Money Helps
A Late-Payment Penalty Gets Absurd
By Ellen McGirt

(MONEY Magazine) – Q I transferred a high-interest credit-card balance to my Sony Visa card because they offered a rate of 3.99% until the transfer balance is paid. A few months later I mailed my check as usual, but it got credited a few days late. They charged me a fee and raised my rate to 27%! Can they do that? --Terry Salata, Livonia, Mich.

ANSWER Can they ever. You ran head on--thwack!--into a wall of punitive interest-rate hikes, an increasingly common penalty levied against even good customers. One late payment can cost you thousands in interest. And it's not like you were a deadbeat: You offered proof of more than a year's worth of on-time payments before the glitch, and it was you who alerted Sony that your snail-mailed check was late being processed. Couldn't they cut a good customer a break?

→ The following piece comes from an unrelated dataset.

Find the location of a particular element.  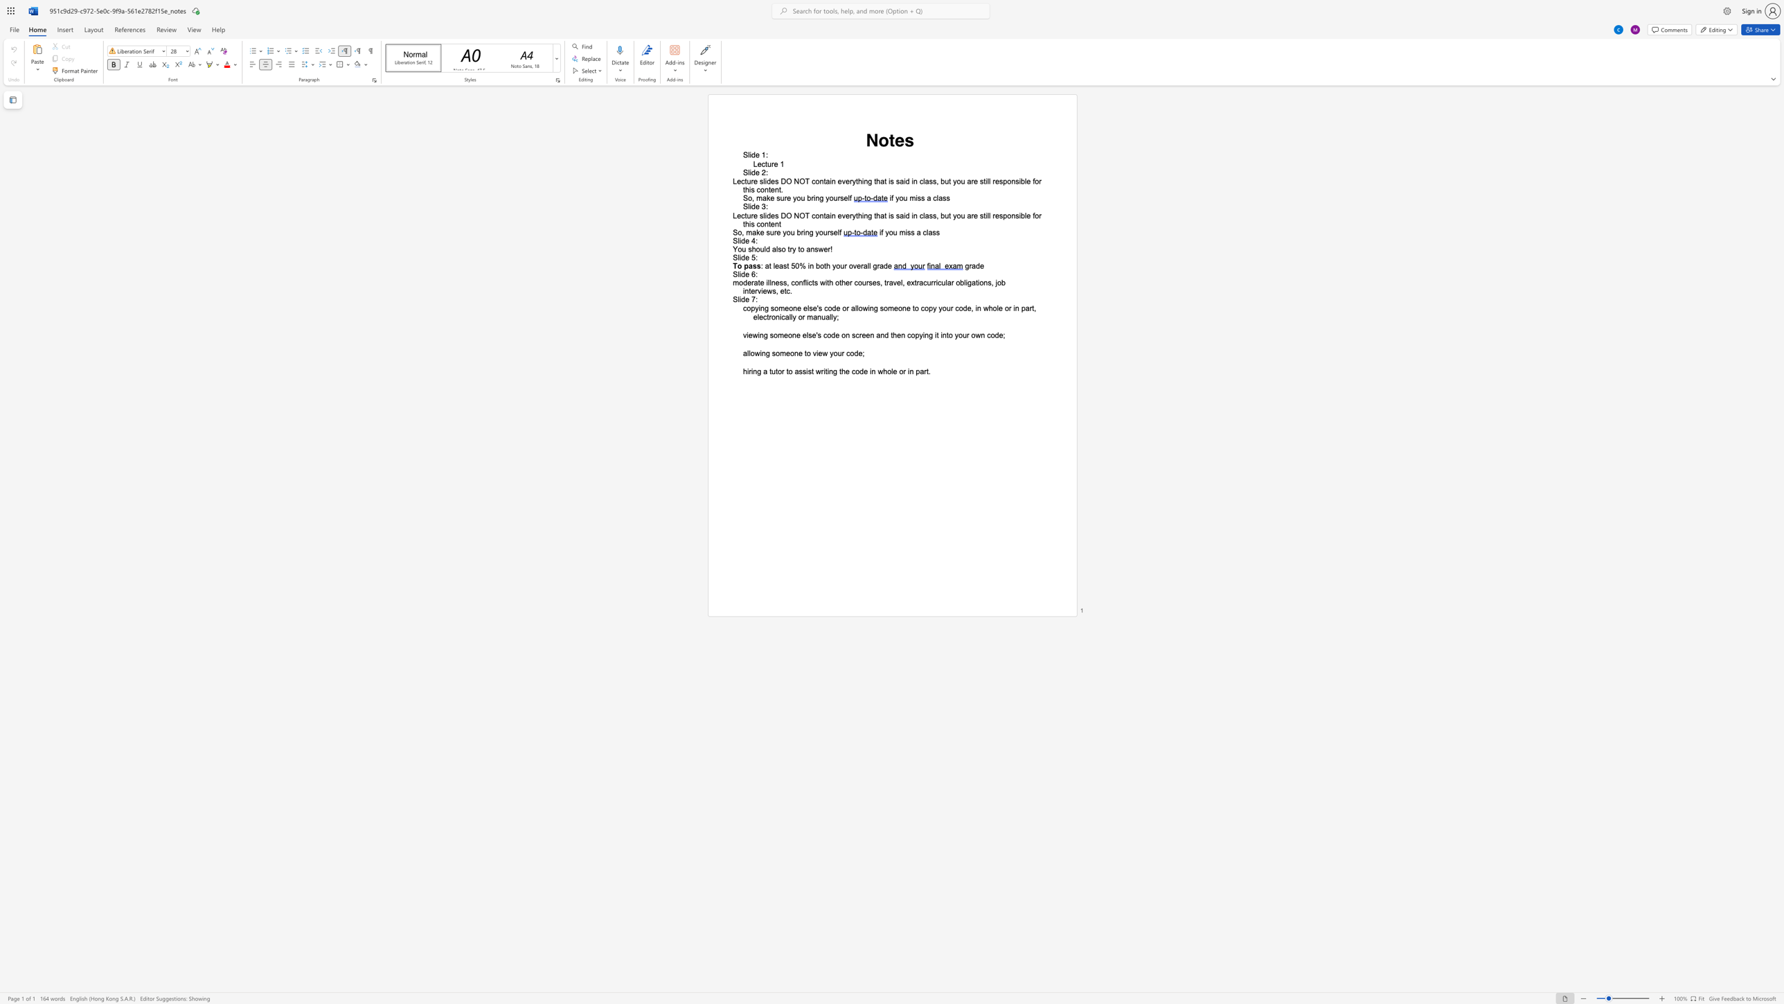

Evidently not. You got no love from customer service, and supervisors claimed that they were powerless because you'd been flagged "high risk." That seemed like the end of it, but you could have tried one more move: Sidestep the call center and ring Chase headquarters (Sony's credit-card issuer, as it says on your statement). You can usually find a corporate number on a company website, but if it's not in plain sight, ask a reference librarian at your public library.

On this tack, you might not get a decision maker at first, so be persistent. Call armed with a competing company's offer, as the threat of pulling your business can help things along. Ask for the division that handles complaints; if you get the runaround, ask for the president's office. Whomever you end up with, ask for a fast resolution and threaten to take the competing offer. Follow every call with a letter, including documentation.

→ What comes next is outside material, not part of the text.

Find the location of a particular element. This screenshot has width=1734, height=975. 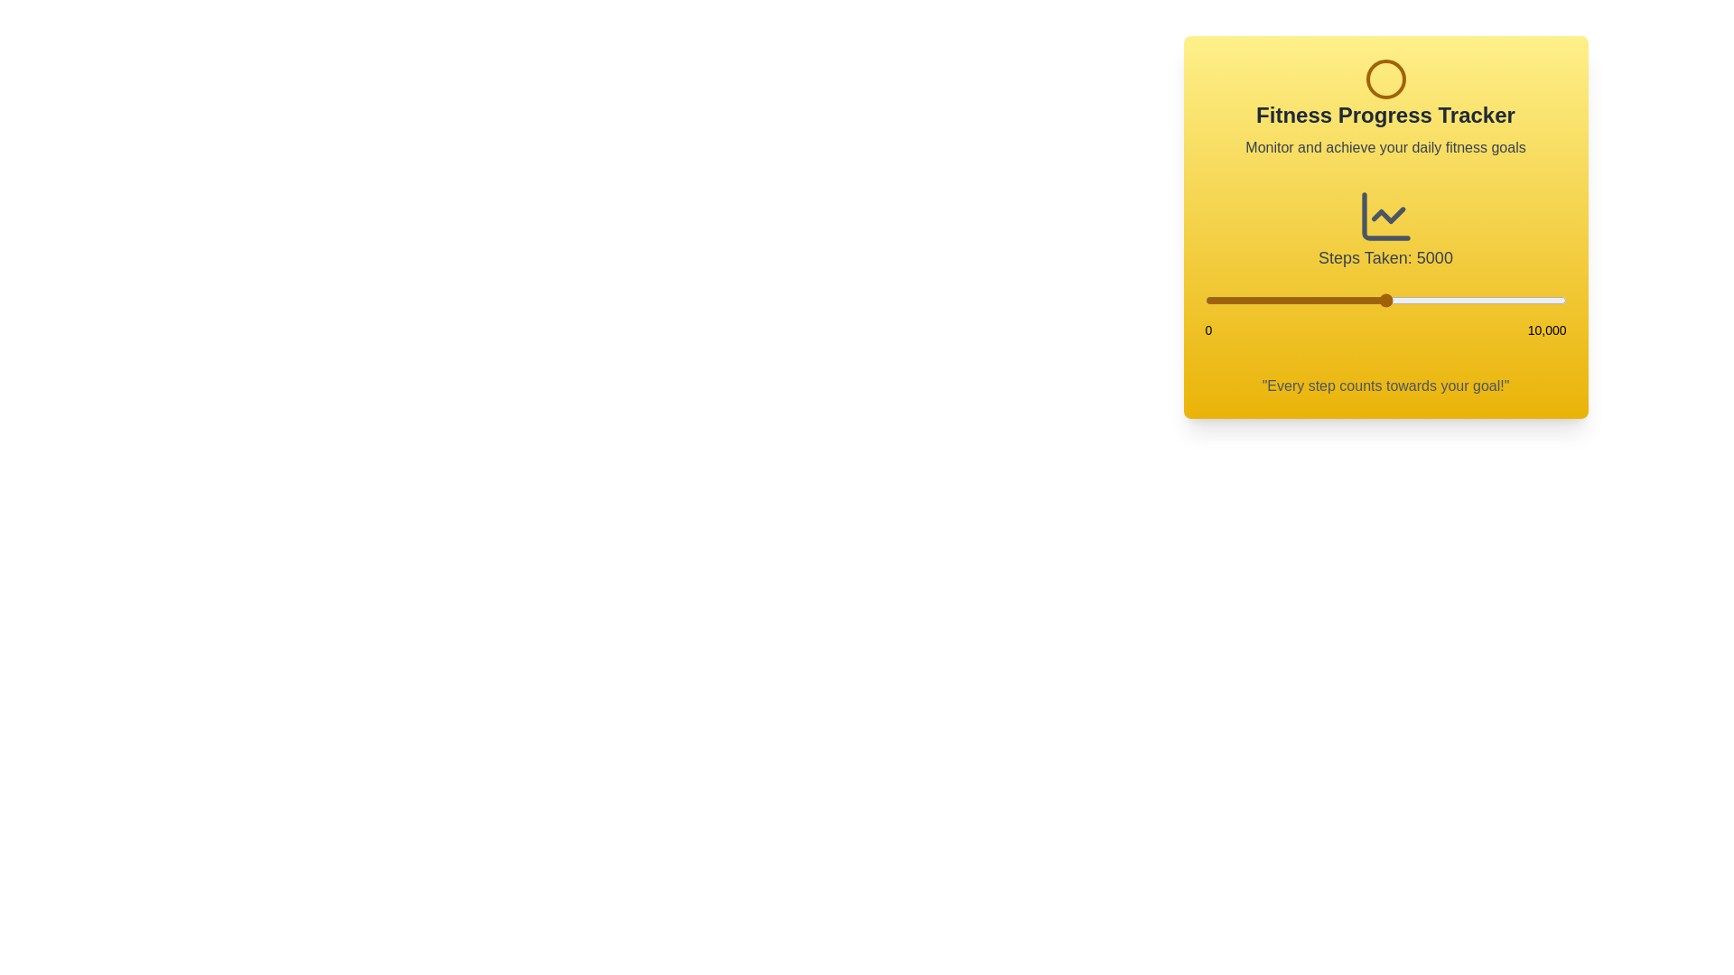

When we called HQ, a consumer-complaint specialist agreed that your rate hike seemed unfair given your stellar profile. Chase restored the advertised rate for your transfer balance, and you've been credited the $3,318.77 in interest you paid because of the rate spike. Would you have gotten the same response without our help? Hard to say. Far better to remember that the best offense is a good defense. Don't be late. Mail payments a week earlier, ask to have your monthly deadline changed or--quickest of all--pay online.